The following ideas may help you integrate walking into your everyday life:
• Walk to church if distances allow. Plan to leave home a little earlier each Sunday if necessary.
• If possible, walk to work or your source of transportation. In addition to starting your workday on the right “foot,” you will save money on travel and parking costs.
• If you ride to work, park your car or get off the bus a few blocks early. This will give you a few valuable minutes of exercise even if your trip is too far to walk all the way.
• Walk children to a nearby school instead of driving them. This can teach them good habits about active living and will help reduce traffic congestion near the school. Babies in strollers can go along too.

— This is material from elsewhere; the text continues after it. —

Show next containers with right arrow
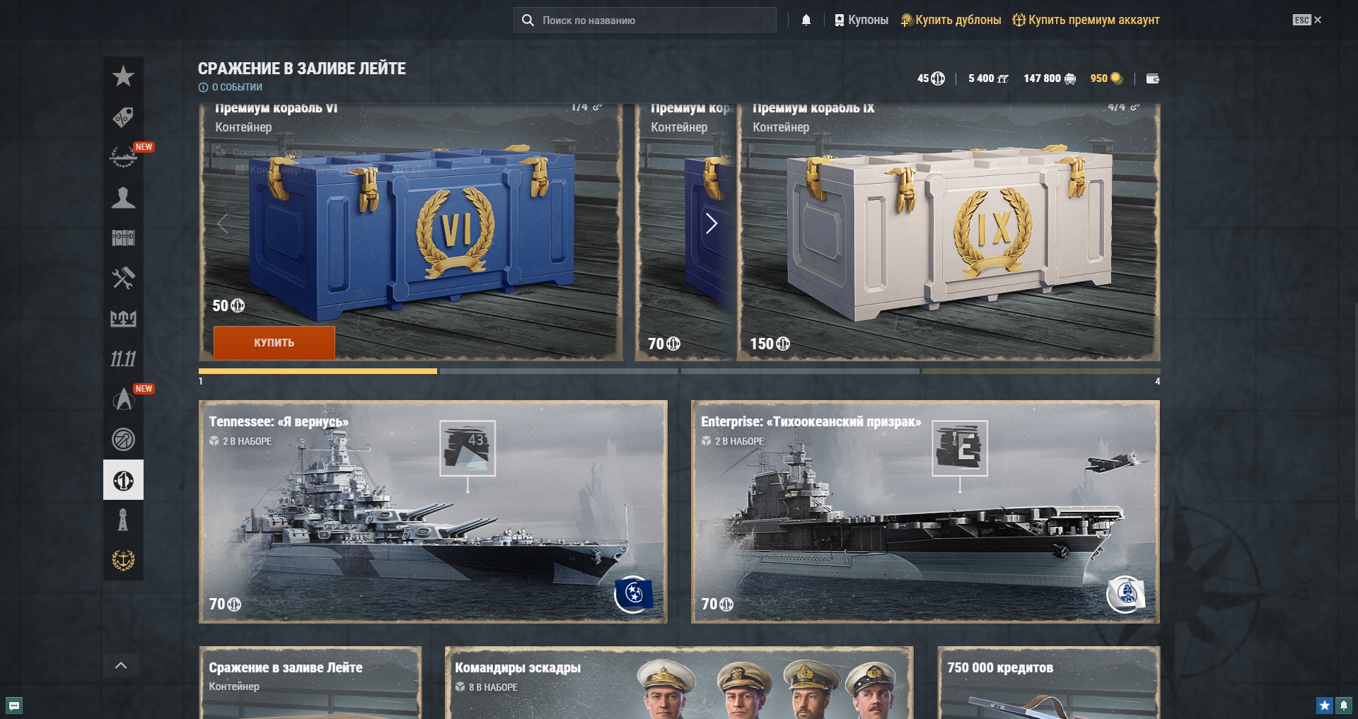The width and height of the screenshot is (1358, 719). (x=712, y=223)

• Walk to a local store instead of driving to a bigger one farther away. Reduced transportation costs in some cases make up for higher prices at a smaller store.
• Take a walk at lunchtime or on a break. You will find yourself refreshed and more alert afterward.
• If your health permits, climb stairs instead of using an elevator. Do not overdo it; climb an appropriate number of stairs for your age and condition.
• Turn off the television and take a walk for recreation. The world around you is glorious and full of amazing details only evident when you pass by at a walking pace.
• Find a walking partner. Go for walks with people you want to spend time with.
• If you are planning a move, consider a location within walking distance of your most frequent destinations (for example, church, school, workplace, grocery store).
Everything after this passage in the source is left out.